The role of the Grunt Leader is really just to keep track of all the inputs on the spreadsheets or Pie Slicer software
There are some issues with one person holding all the equity that I wasn't aware of when I wrote Slicing Pie
(I'm planning on fixing that in future updates).
Here is how you can handle your Grunt Fund and address issues of control, which I think is one of your concerns. Of course, you'll have to speak to your lawyer/accountant for professional advice, but here is a basic structure:
First, keep in mind that there are no financial benefits to equity ownership unless the company pays dividends or gets sold.
So, issue 10,000 restricted shares or membership interests to every
person who joins your company. In this case, it will be you and your partner. In a C-Corp each person can file and 83(b) election
. The restricted shares won't have voting rights, so the number of shares and the fact that each person has the same amount doesn't really matter.
You and your partner can vest one share each giving you both one "vote" for major decisions.
In your stock agreement you will want to include a "re-calibration" clause that will trigger in the event of Series A investment or cash-flow break even.
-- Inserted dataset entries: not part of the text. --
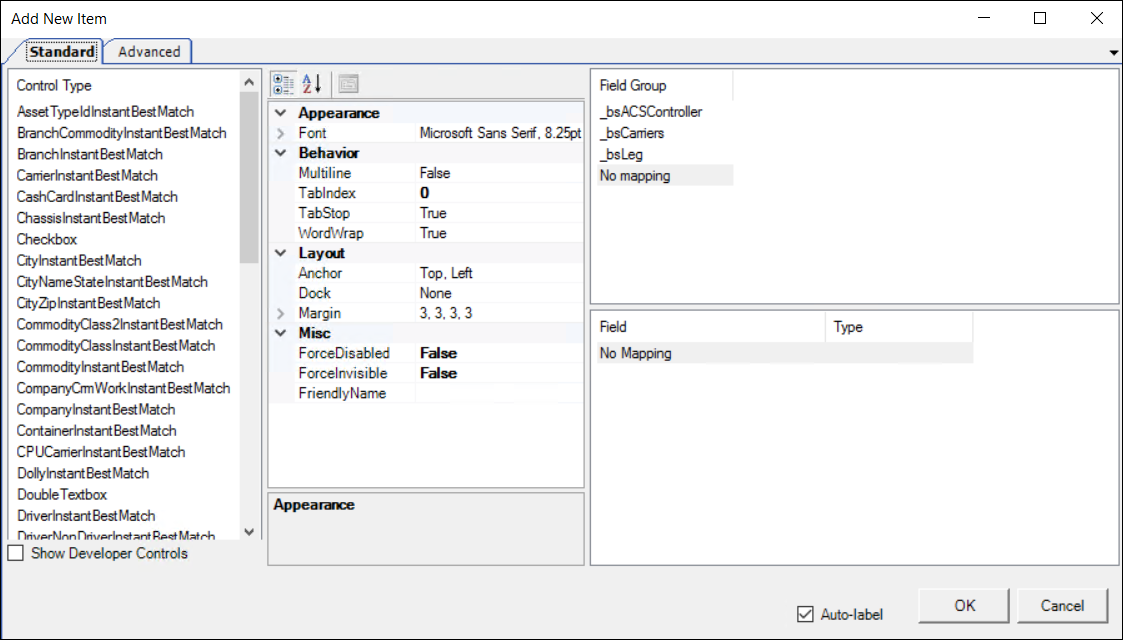Viewport: 1123px width, 640px height.
Task: Click the Alphabetical sort icon
Action: pos(312,84)
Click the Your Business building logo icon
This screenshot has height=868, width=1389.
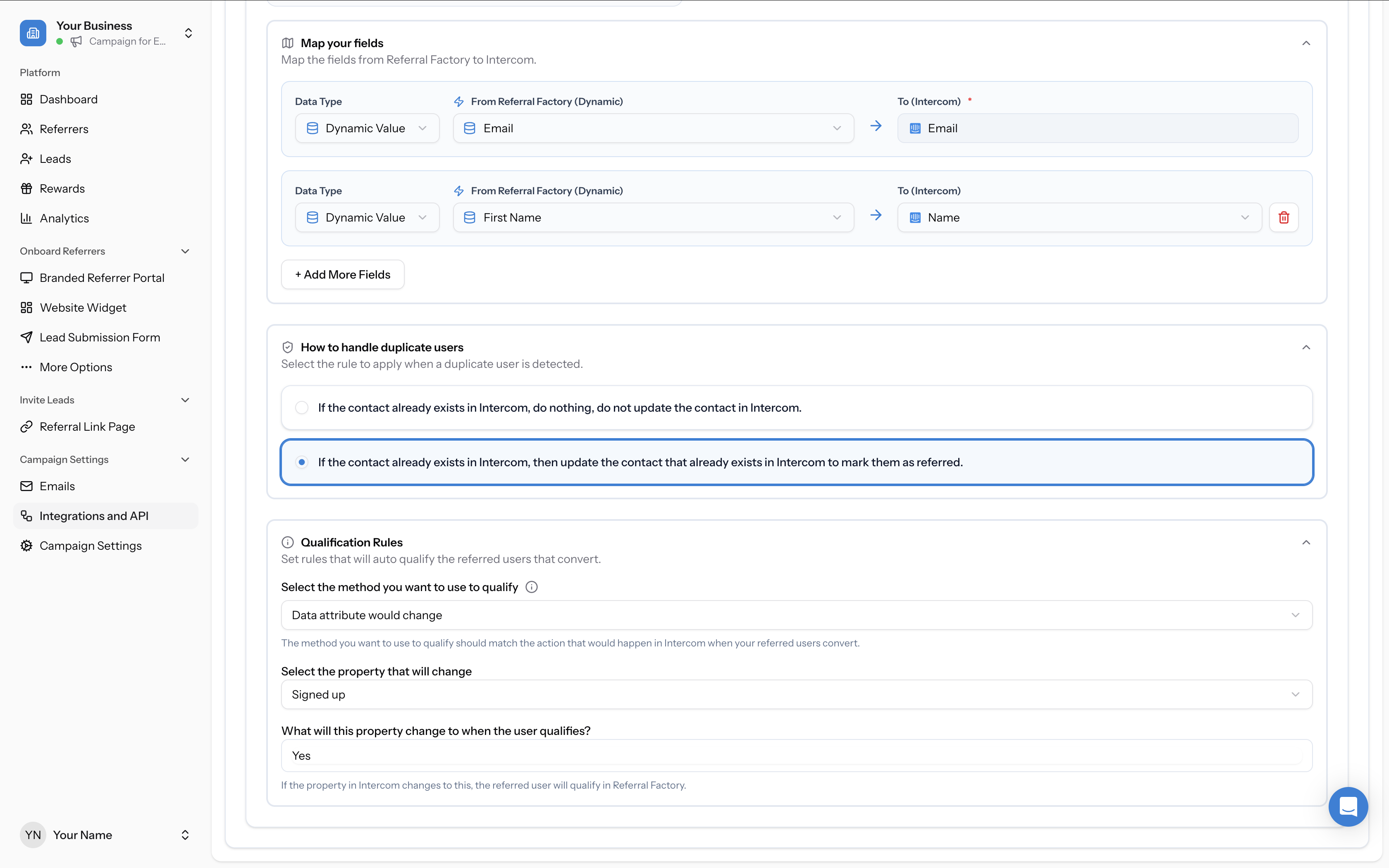tap(33, 33)
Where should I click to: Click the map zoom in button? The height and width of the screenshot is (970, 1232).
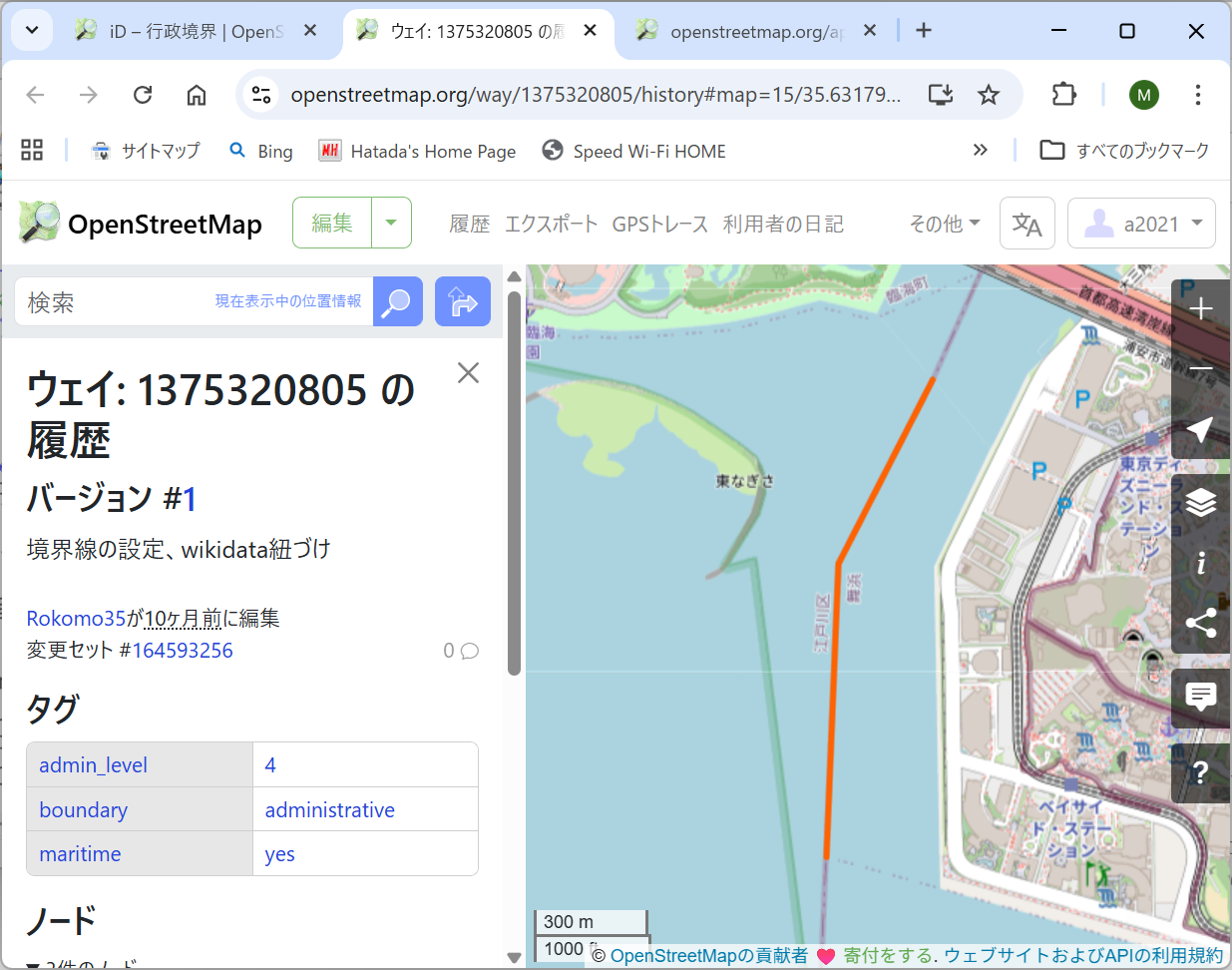coord(1200,309)
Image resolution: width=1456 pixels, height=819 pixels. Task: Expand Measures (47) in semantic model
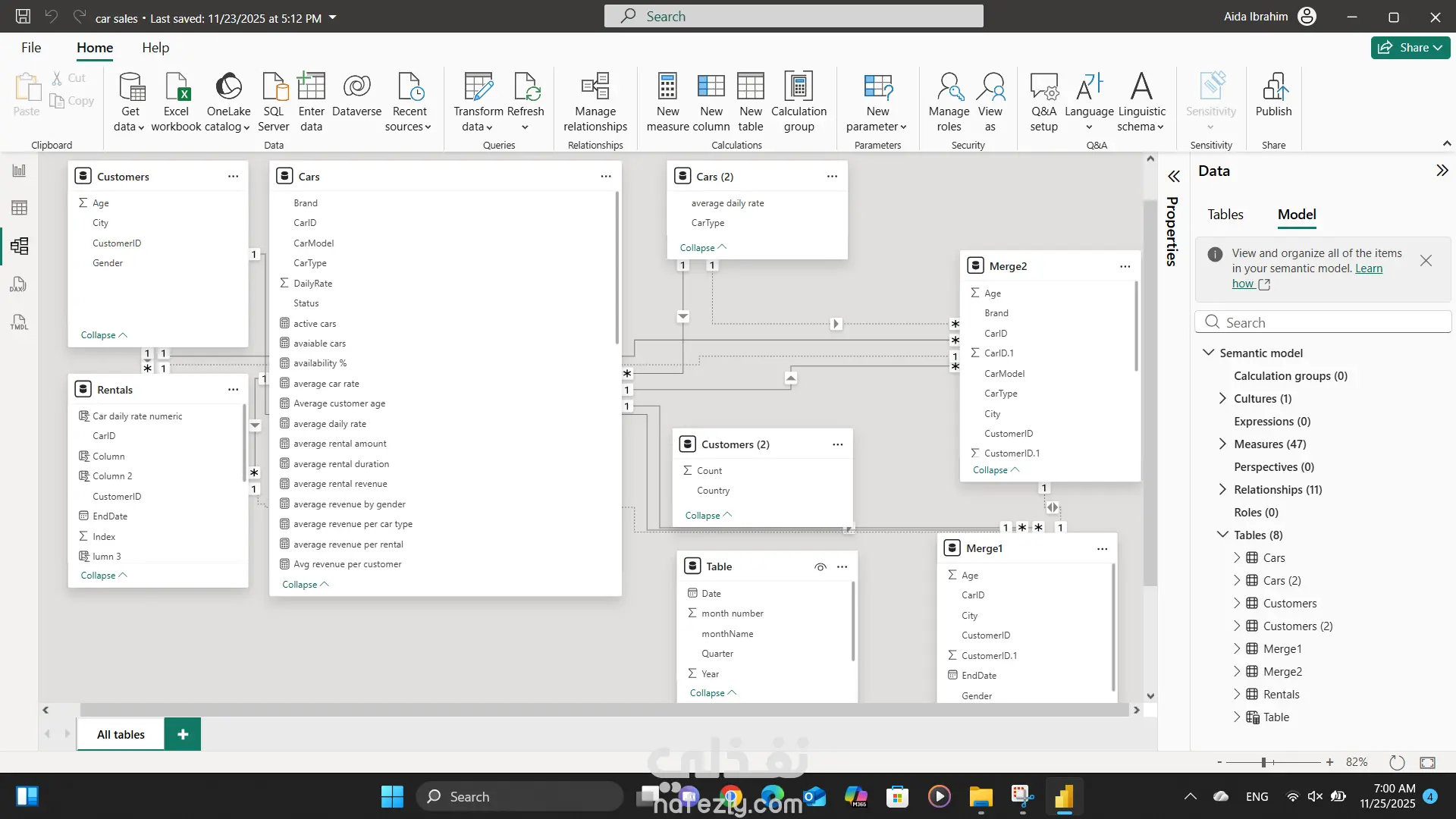(x=1222, y=444)
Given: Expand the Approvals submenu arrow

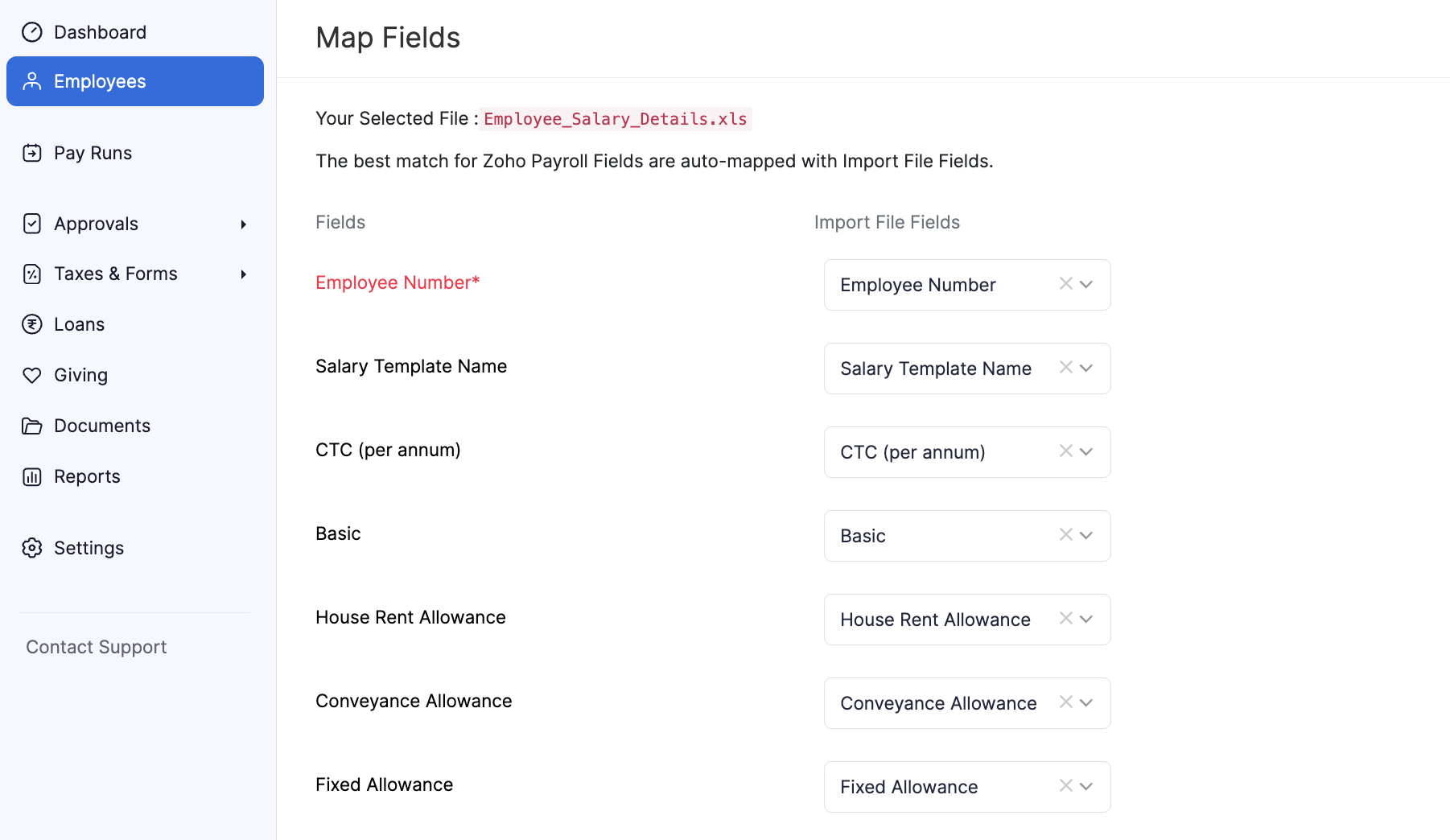Looking at the screenshot, I should pos(243,224).
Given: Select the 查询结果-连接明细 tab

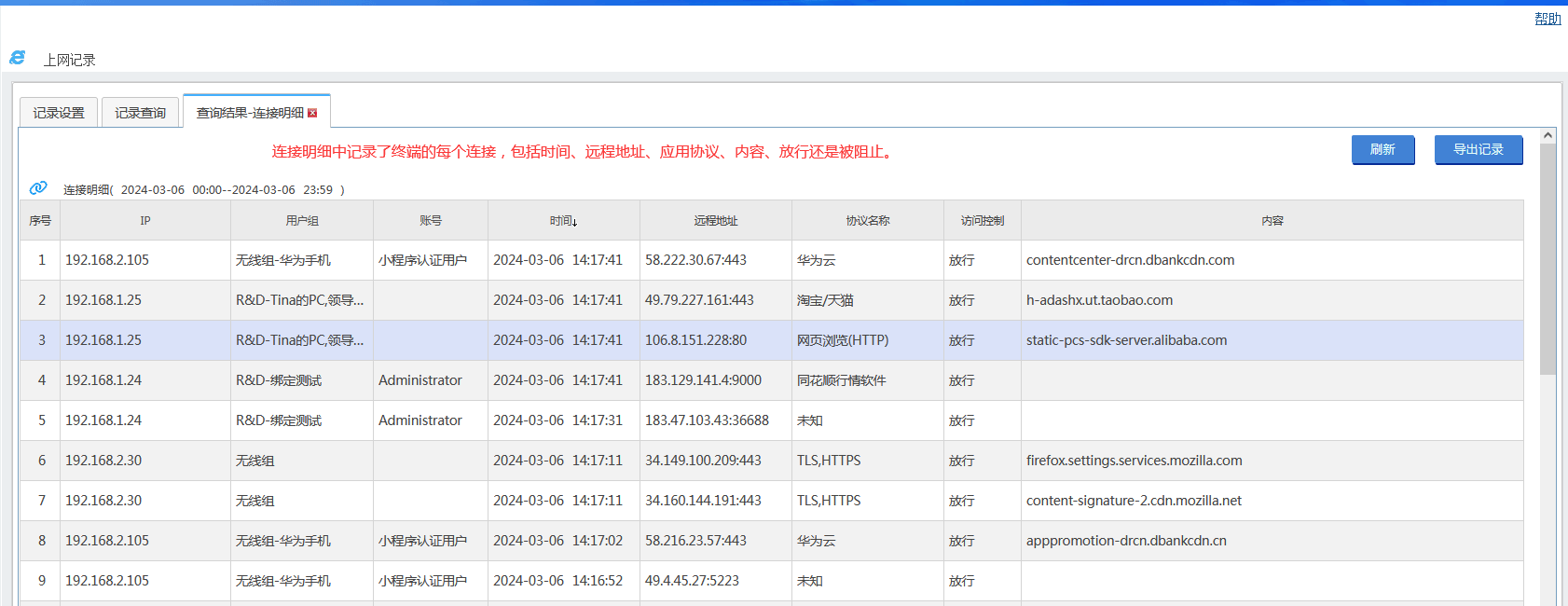Looking at the screenshot, I should (249, 113).
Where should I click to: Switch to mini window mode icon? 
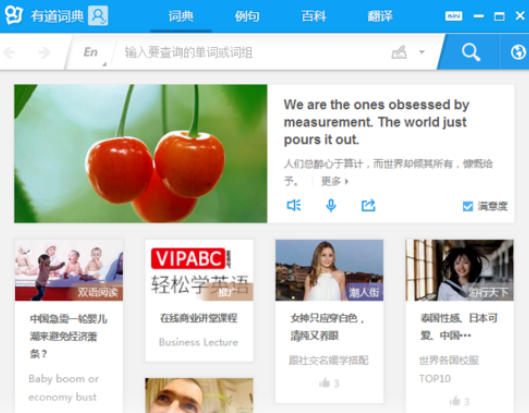coord(453,16)
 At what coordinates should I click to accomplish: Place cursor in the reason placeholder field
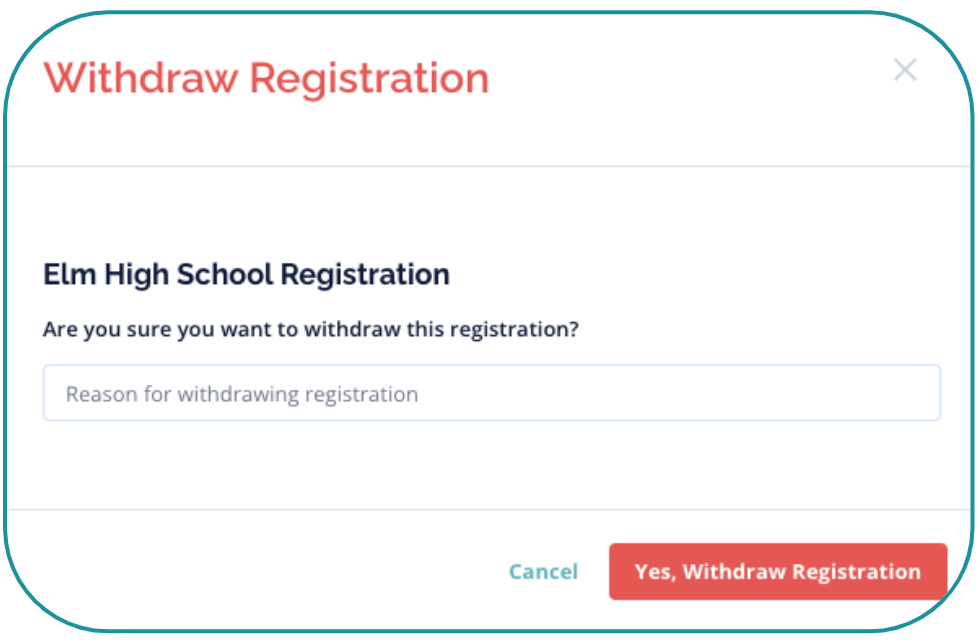tap(491, 393)
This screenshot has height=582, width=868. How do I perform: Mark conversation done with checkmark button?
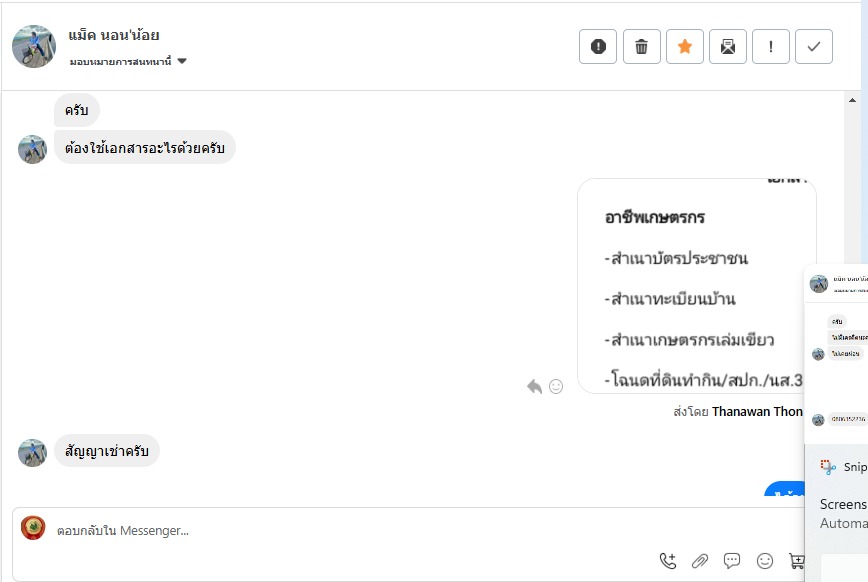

When the re-calibration is triggered, each person will vest in the number of shares that brings them into alignment with the Slicing Pie split. All non-vested shares would be forfeited.
This way you and your partners have maintained joint control of the company, properly managed taxes, and ensured that each participant has the right % of the company when the Slicing Pie model ends.
Remember, the Slicing Pie model addresses all possible scenarios. The allocation rules and the termination rules combine always leads to a perfect split!